Something different must be going on, then, and the new launches offer an explanation. “We suspect that these increases were taken on the TDF-based regimens to help accelerate the switch from TDF to TAF in advance of TDF patent expirations beginning in 2018,” the analysts said in a recent investor note.

The price-hike strategy isn’t only a way to grab sales for recent launches, but collect as much revenue as possible from aging brands before they go off patent.

Gilead has been a perennial target for AIDS activists, which famously protested the costs of its earlier meds with sit-ins and other events. More recently, the Los Angeles-based AIDS Healthcare Foundation launched a “Gilead Greed Kills!” campaign with an elaborate protest at the Goldman Sachs Healthcare Conference. The foundation sued Gilead earlier this year, claiming the company delayed its TAF development in “a calculated, anticompetitive manner” to prevent generics-makers from snapping up market share when the TDF meds go off patent. Since then, it has asked lawmakers and the FDA to investigate the company for patent manipulation and antitrust violations.

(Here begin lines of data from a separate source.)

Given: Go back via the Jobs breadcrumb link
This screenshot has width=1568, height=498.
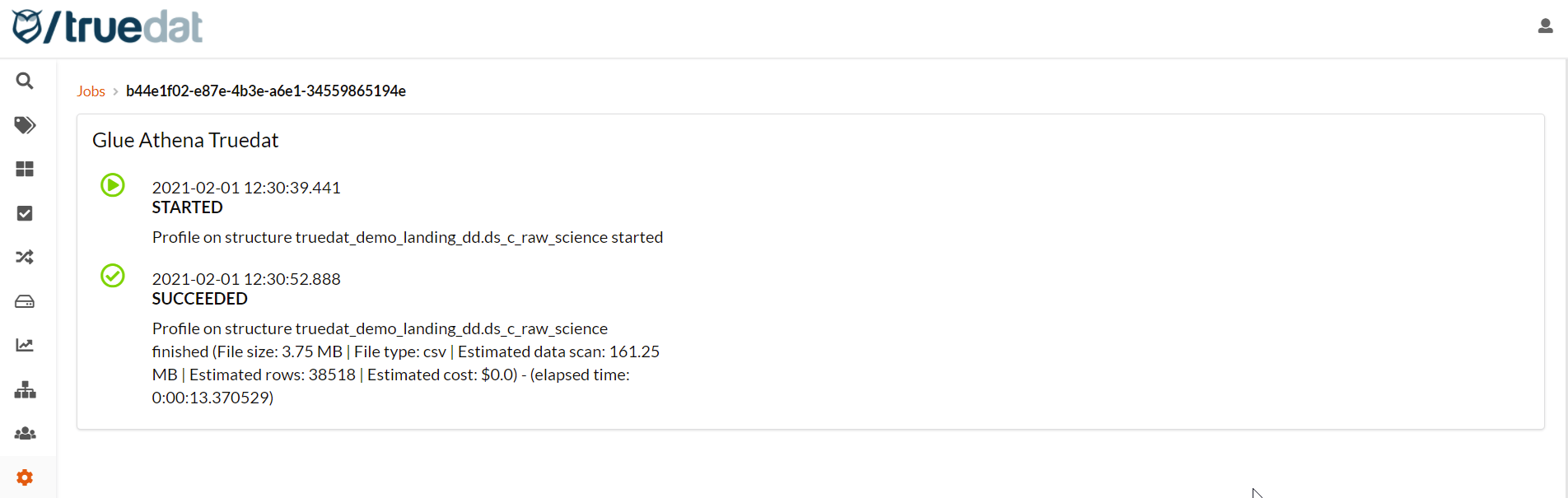Looking at the screenshot, I should click(x=91, y=91).
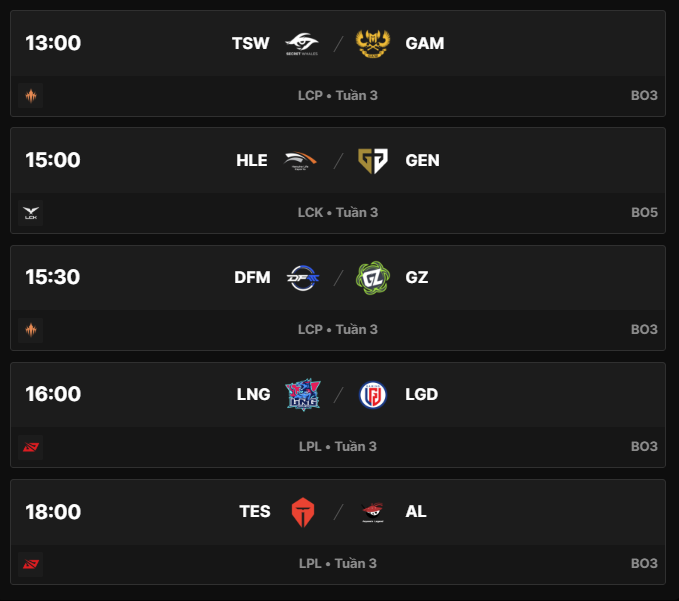Viewport: 679px width, 601px height.
Task: Click the Hanwha Life Esports logo
Action: [x=302, y=160]
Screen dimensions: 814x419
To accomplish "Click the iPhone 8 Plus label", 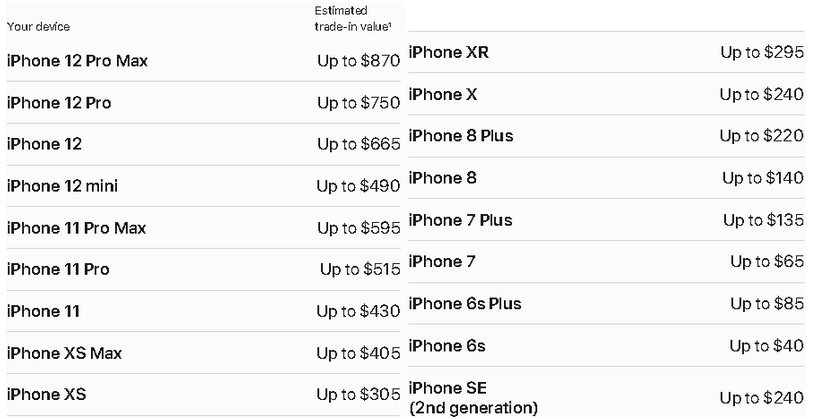I will click(x=461, y=135).

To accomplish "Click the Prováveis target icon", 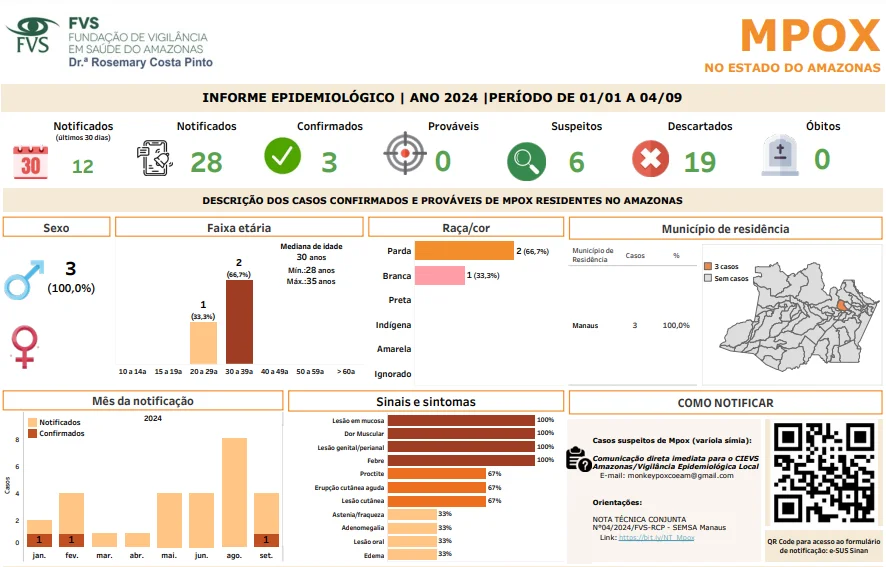I will (x=403, y=154).
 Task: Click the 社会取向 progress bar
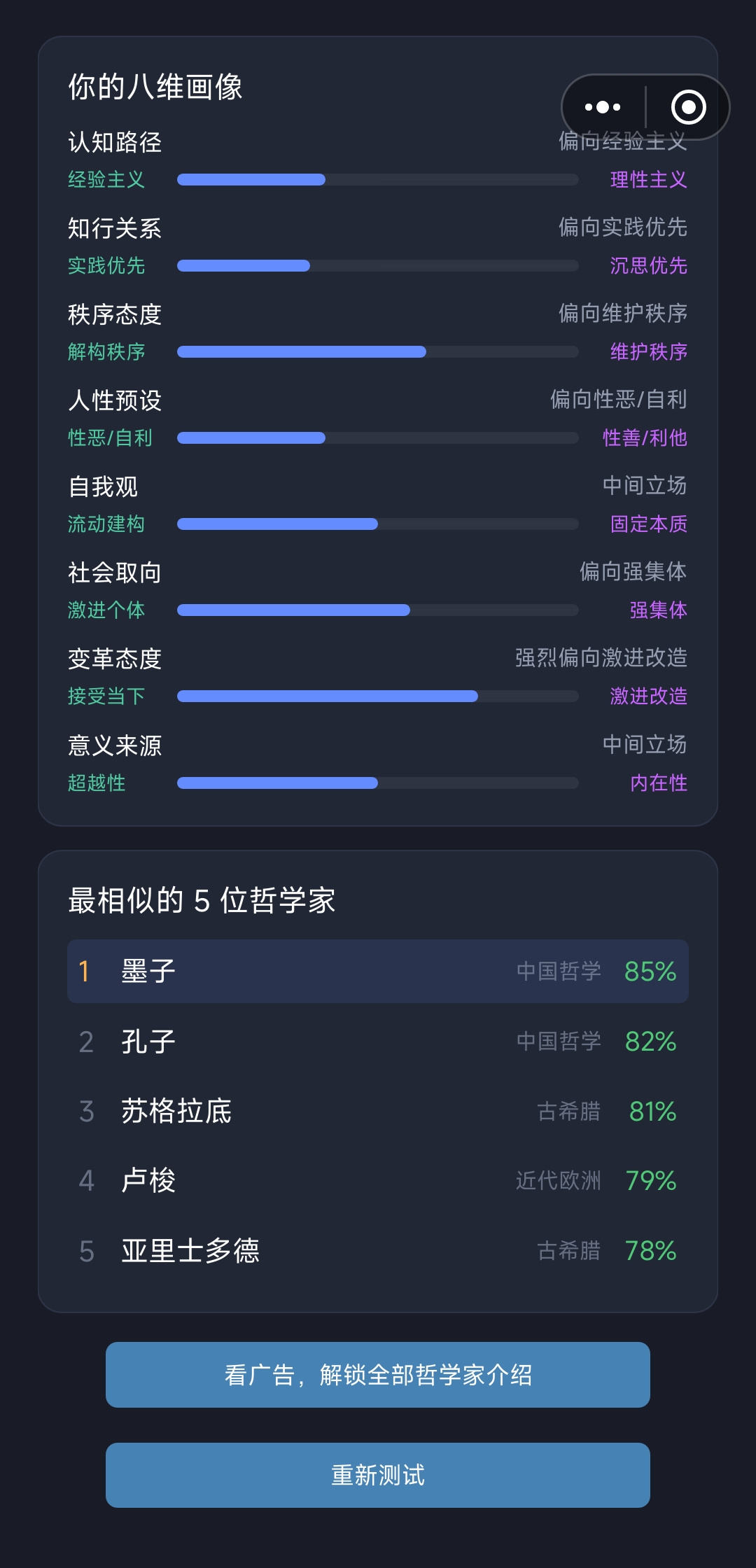[378, 610]
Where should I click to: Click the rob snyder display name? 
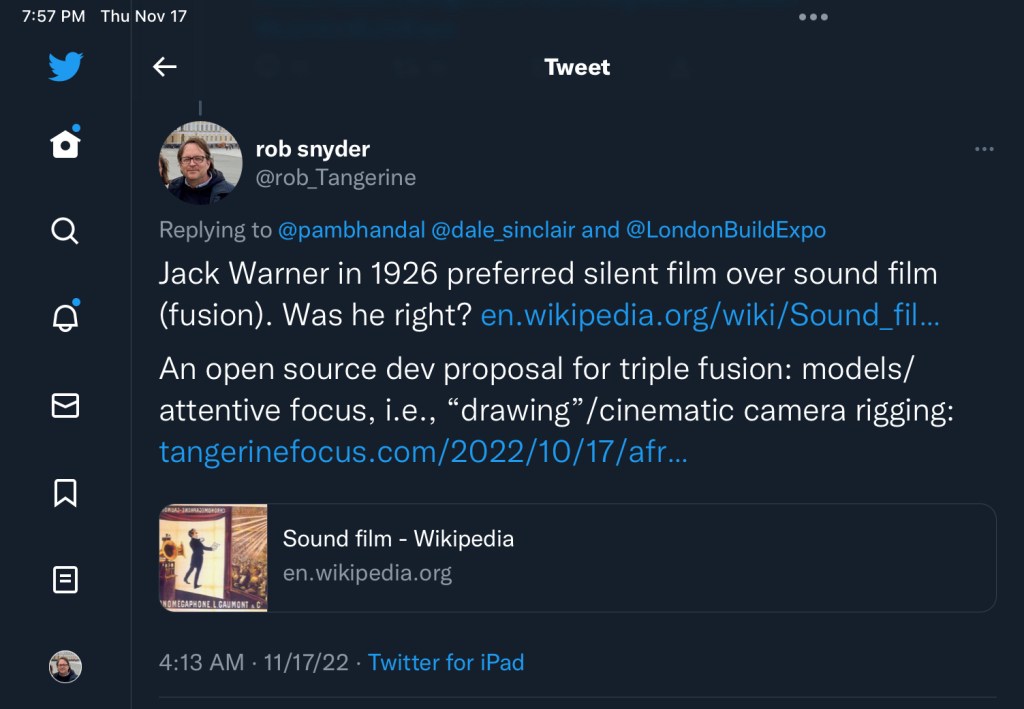tap(313, 149)
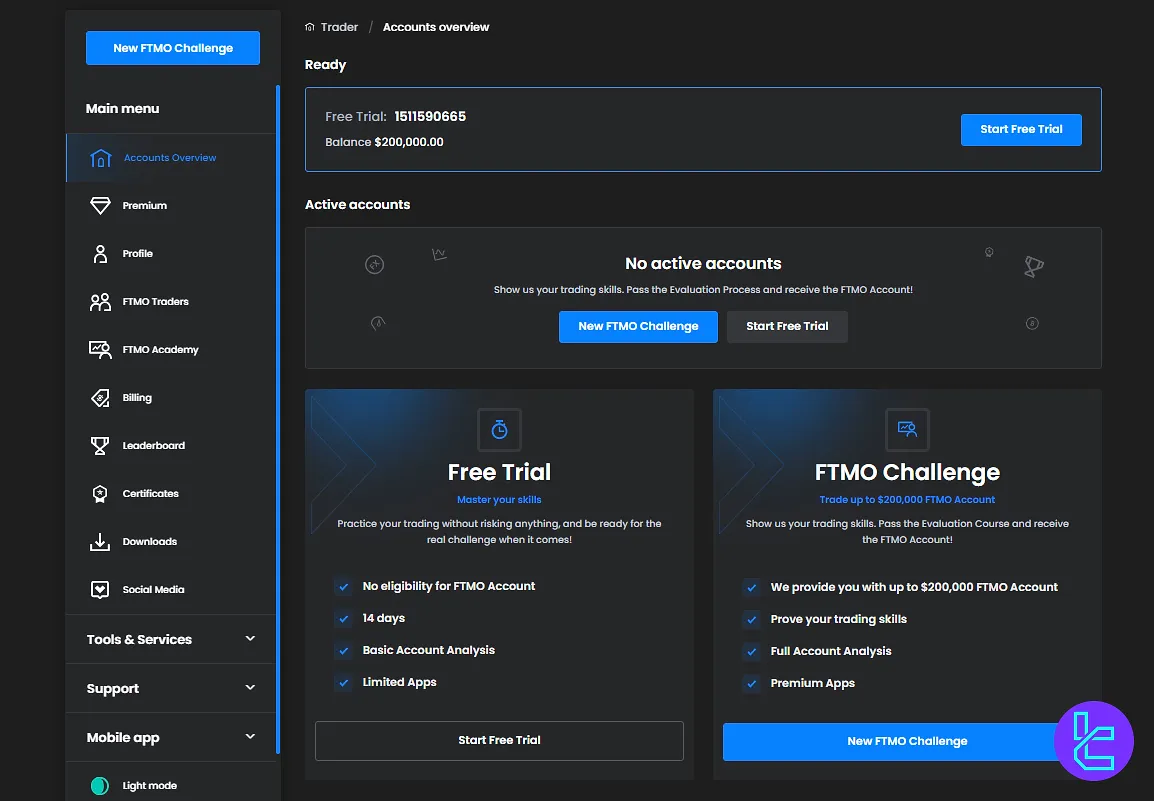Click New FTMO Challenge at sidebar top

173,48
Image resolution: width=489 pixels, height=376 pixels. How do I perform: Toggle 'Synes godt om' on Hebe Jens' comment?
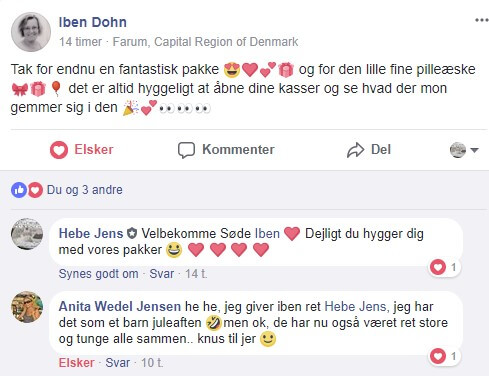tap(98, 274)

And aside from its HIV pricing, Gilead has caught plenty of flak for the $1,000-per-day pricing on its debut hep C pill, Sovaldi--$84,000 per treatment course--and $94,500 for its follow-up combo Harvoni. The company quickly reaped billions in sales from both, while many patients couldn’t afford treatment because their insurers refused to cover the pricey meds.

The two drugs brought in a combined $19 billion last year, and they rated as the fastest drug launches ever.

Payer discounts have since cut significantly into Gilead’s hep C pricing, with some analysts estimating cuts of 40% or more. Gilead took a different strategy with its most recent debut into the field, Epclusa; rather than slapping on a list price on par with Harvoni and Sovaldi, Gilead set Epclusa’s sticker at $74,760.

Gilead’s latest price increases don’t reflect any discounts or rebate deals with payers, of course. But though payers have grown more aggressive about pricing, they’re most successful in categories where multiple, direct competitors are jockeying for market share. Gilead’s closest competitor, ViiV Healthcare, has its own next-gen med, Tivicay, but whether the two companies will get more aggressive on pricing remains to be seen.

In any case, Gilead’s latest round of TAF approvals will help the company "maintain a leading position in the HIV market" even as ViiV presents some “formidable competition,” GlobalData analyst David Fratoni recently told FiercePharmaMarketing. The TAF lineup now includes Descovy along with Genvoya and Odefsey, and the trio will help Gilead “face ViiV’s aggressive strategy to further strengthen its already large HIV portfolio,” Fratoni said.